## TASK GOAL
Only the lines from the one containing "Open the blue video chat bubble icon" through the end of the listing belong in the answer, repeated exactly, with no pictures.

+++

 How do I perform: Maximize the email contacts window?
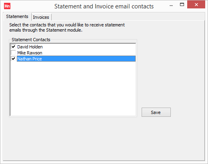coord(182,4)
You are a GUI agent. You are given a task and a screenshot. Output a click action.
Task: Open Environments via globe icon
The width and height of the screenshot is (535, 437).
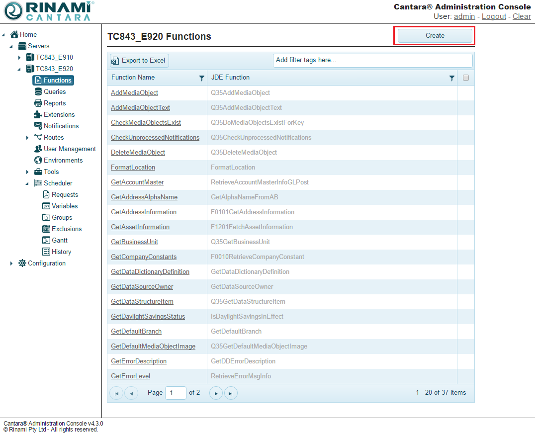pos(38,161)
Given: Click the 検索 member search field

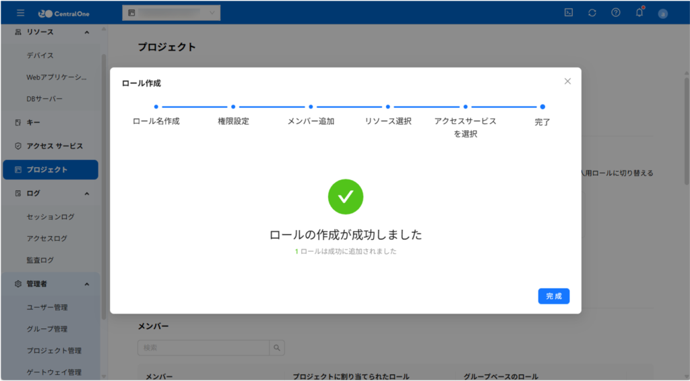Looking at the screenshot, I should coord(203,348).
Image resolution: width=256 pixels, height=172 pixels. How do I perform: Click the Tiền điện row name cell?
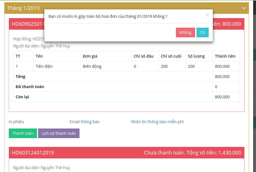pos(44,66)
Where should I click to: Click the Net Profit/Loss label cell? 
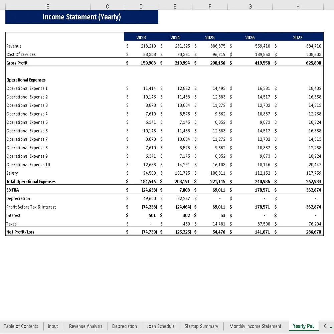(x=20, y=232)
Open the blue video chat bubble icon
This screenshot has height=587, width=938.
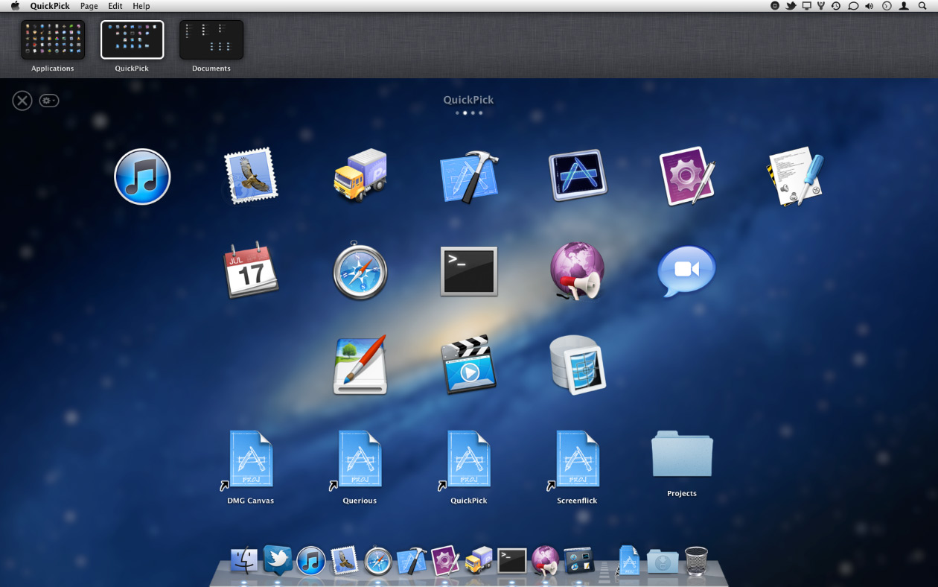click(x=686, y=270)
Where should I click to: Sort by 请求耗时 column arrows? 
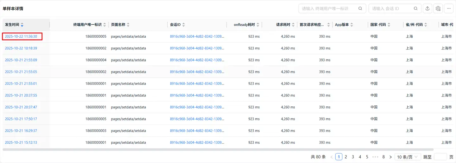click(294, 25)
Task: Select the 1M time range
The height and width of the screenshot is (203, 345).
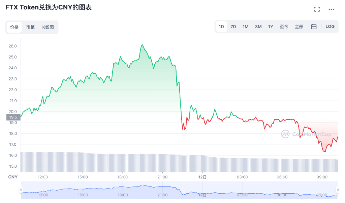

+++

## EXERCISE RESULT
Open the blue video chat bubble icon
This screenshot has height=587, width=938.
click(x=686, y=270)
Where should I click to: Sort by 请求耗时 column arrows? 
click(294, 25)
Task: Select the 1M time range
The height and width of the screenshot is (203, 345).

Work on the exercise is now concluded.